Tuesday, February 07, 2012

Hall vs. Piccio

Facts: Petitioners Arnold Hall, Bradley Hall and Private Respondents Fred Brown, Emma Brown, Hipolita Chapman and Ceferino Abella signed and acknowledged the articles of incorporation of the Far Eastern Lumber and Commercial Co., Inc. organized to engage in a general lumber business to carry on as general contractors, operators and managers. Attached to the articles was an affidavit of the treasurer stating that 23, 428 shares of stock had been subscribed and fully paid with certain properties transferred to the corporation.

Immediately after the execution of the articles of incorporation, the corporation proceeded to do business with the adoption of by-laws and the election of its officers.

Then, the articles of incorporation were filed in SEC for the issuance of the corresponding certificate of incorporation.

Pending action on the articles of incorporation, Fred Brown, Emma Brown, Hipolita Chapman and Ceferino Abella filed a civil case against the Halls alleging among other things that Far Eastern Lumber and Commercial Co, was an unregistered partnership and that they wished to have it dissolved because of bitter dissension among the members, mismanagement and fraud by the managers and heavy financial losses.

The Halls filed a Motion to Dismiss contesting the court’s jurisdiction and the sufficiency of the cause of action but Judge Piccio ordered the dissolution of the company and appointed a receiver.

Issues:
(1) Whether or not the court had jurisdiction to decree the dissolution of the company because it being a de facto corporation, dissolution may only be ordered in a quo warranto proceeding in accordance with Section 19.

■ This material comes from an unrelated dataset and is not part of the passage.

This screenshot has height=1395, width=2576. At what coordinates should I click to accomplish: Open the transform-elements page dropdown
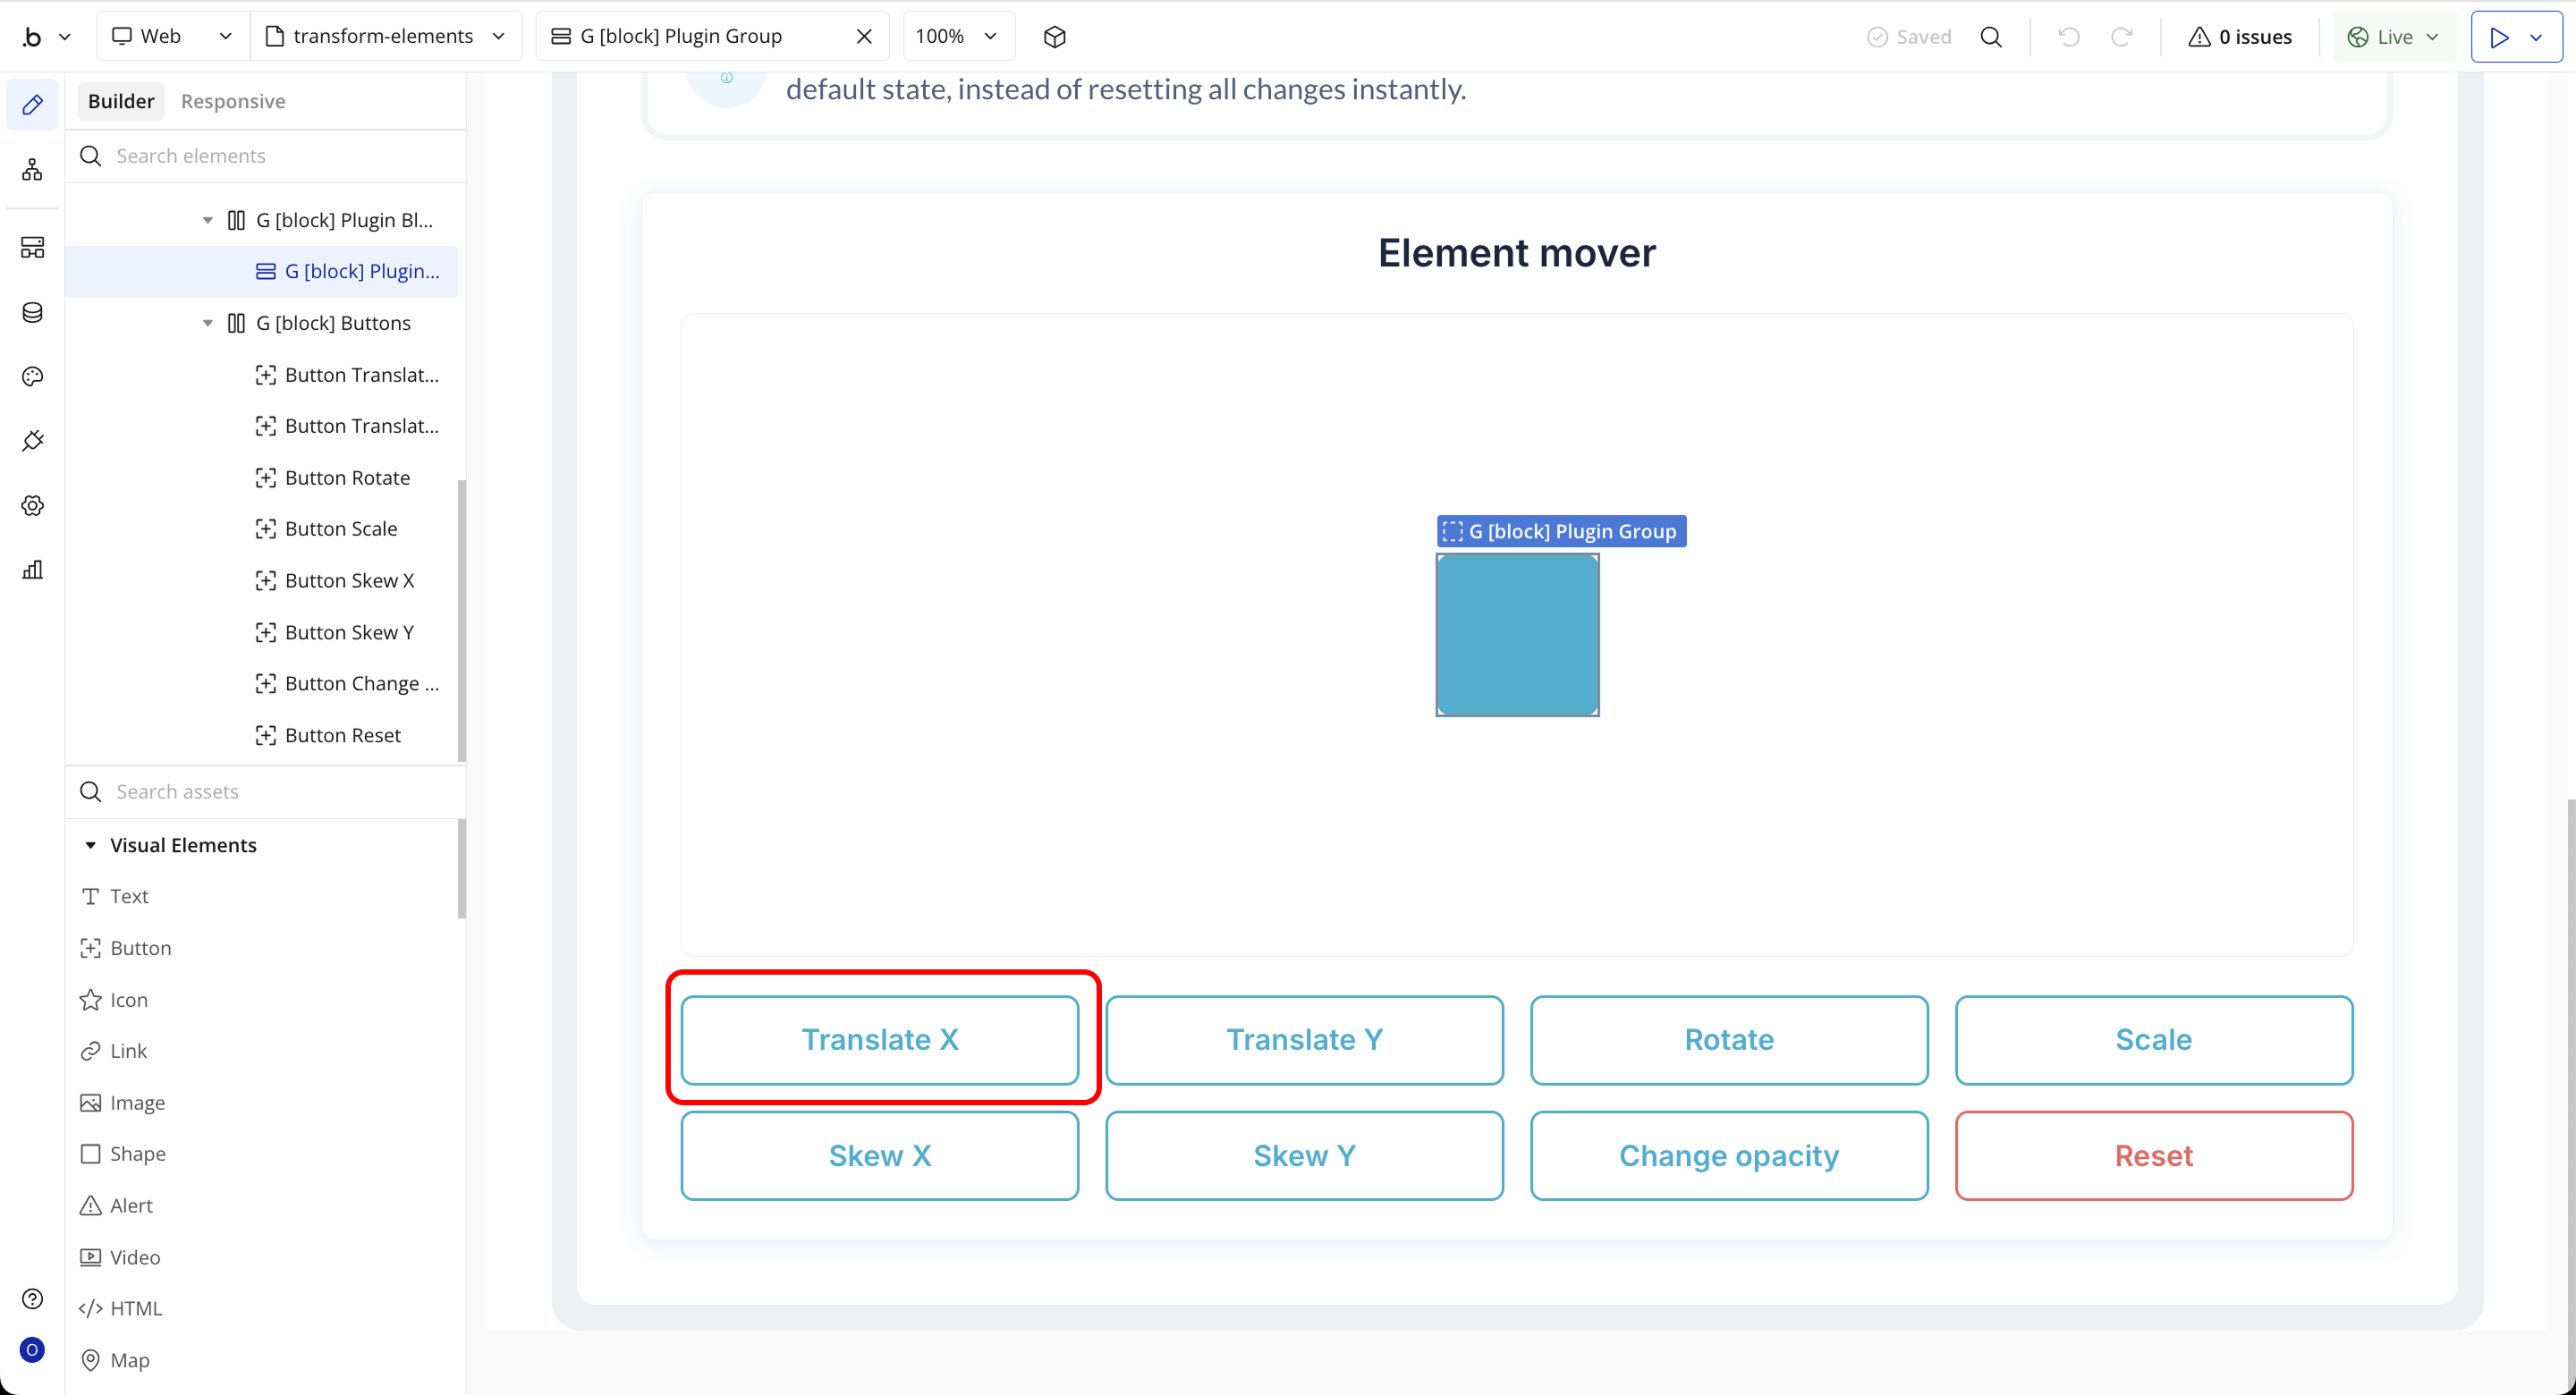coord(385,37)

(2) Inasmuch as the Browns had signed the articles of incorporation, whether or not they are estopped from claiming that it is not a corporation but only a partnership.

Held:
(1) YES. The court had jurisdiction but Section 19 does not apply.

First, not having obtained the certificate of incorporation, the Far Eastern Lumber and Commercial Co. – even its stockholders – may not probably claim “in good faith” to be a corporation.

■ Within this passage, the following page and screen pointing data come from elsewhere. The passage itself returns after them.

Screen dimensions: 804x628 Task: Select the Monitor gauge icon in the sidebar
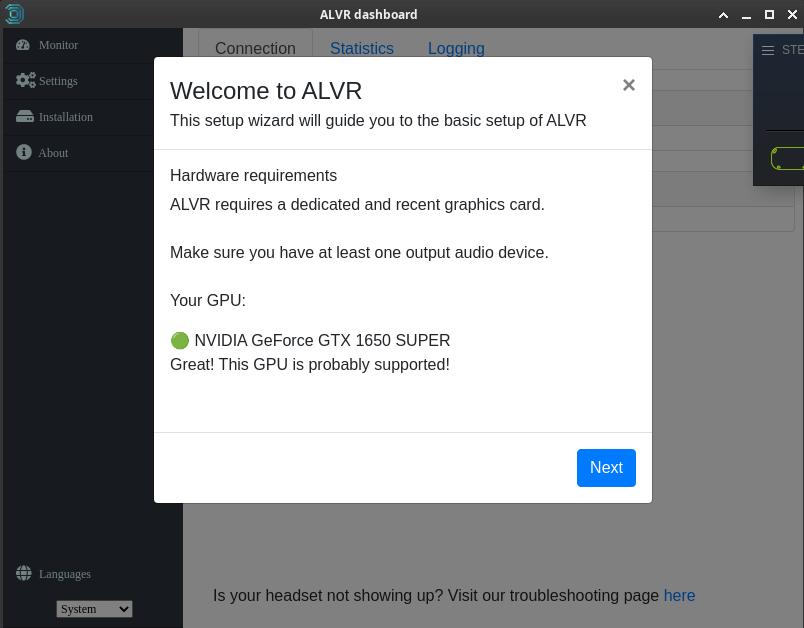pyautogui.click(x=22, y=45)
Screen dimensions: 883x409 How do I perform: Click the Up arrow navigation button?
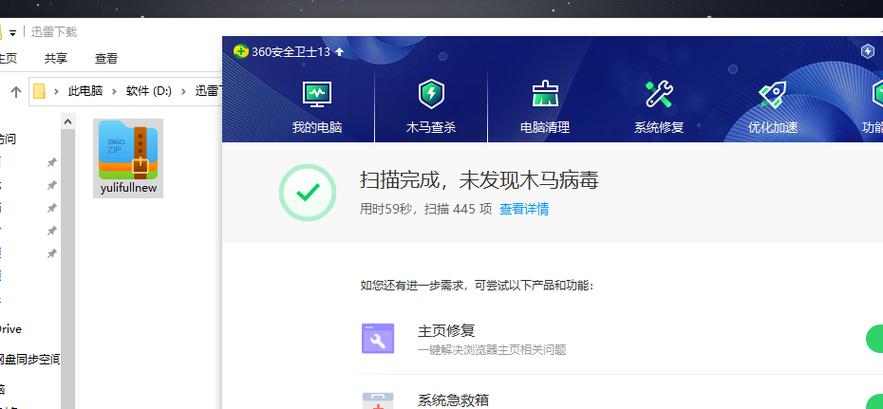(16, 91)
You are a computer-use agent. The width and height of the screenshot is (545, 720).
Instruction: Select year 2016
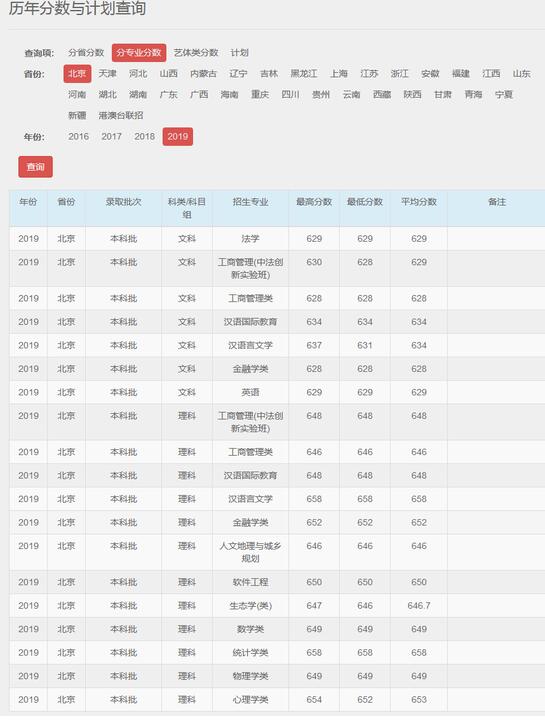coord(79,136)
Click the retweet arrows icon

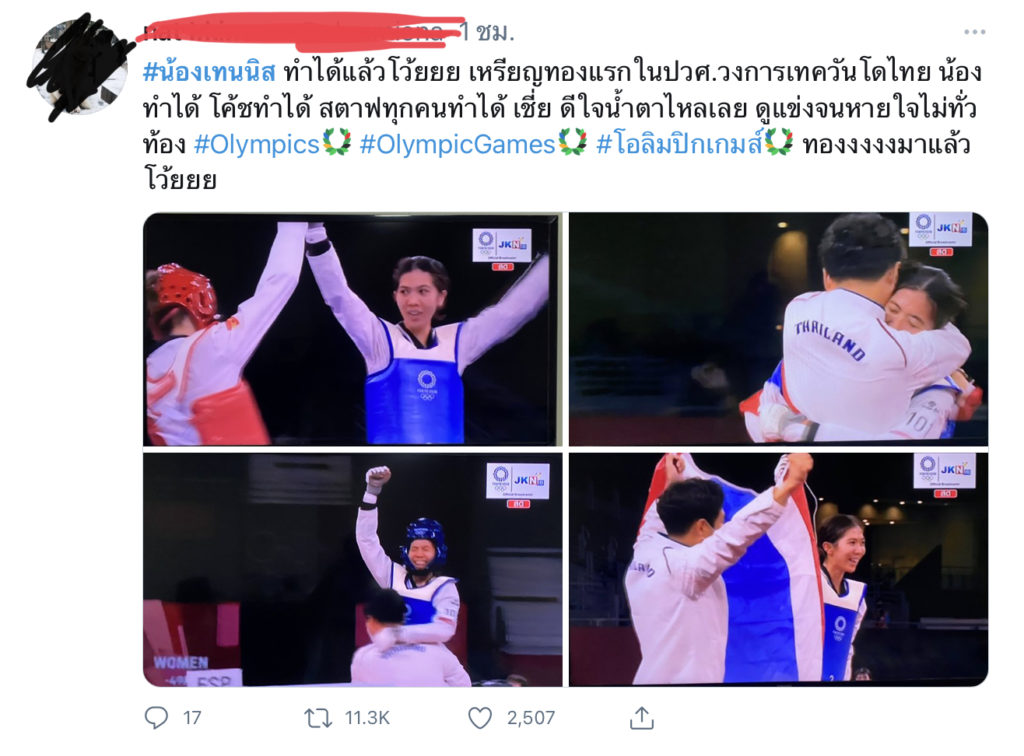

The immunity of collateral attack is granted to corporations “claiming in good faith to be corporation under this act.” Such a claim is compatible with the existence of errors and irregularities but not with a total or substantial disregard of the law. Unless there has been an evident attempt to comply with the law, the claim to be a corporation “under this act” could not be made “in good faith.”

Second, this is not a suit in which the corporation is a party. This is a litigation between stockholders of the alleged corporation for the purpose of obtaining its dissolution. Even the existence of a de jure corporation may be terminated in a private suit for its dissolution between stockholders, without the intervention of the state.

(2) NO. The Browns are not estopped. Because the SEC has not yet issued the corresponding certificate of incorporation, all of them know or ought to know that the personality of a corporation begins to exist only from the moment such certificate is issued and not before.

The complaining associates have not represented to the others that they were incorporated any more than the latter had made similar representations to them.

And as nobody was led to believe anything to his prejudice and damage, the principle of estoppel does not apply. This is not an instance requiring the enforcement of contracts with the corporation through the rule of estoppel.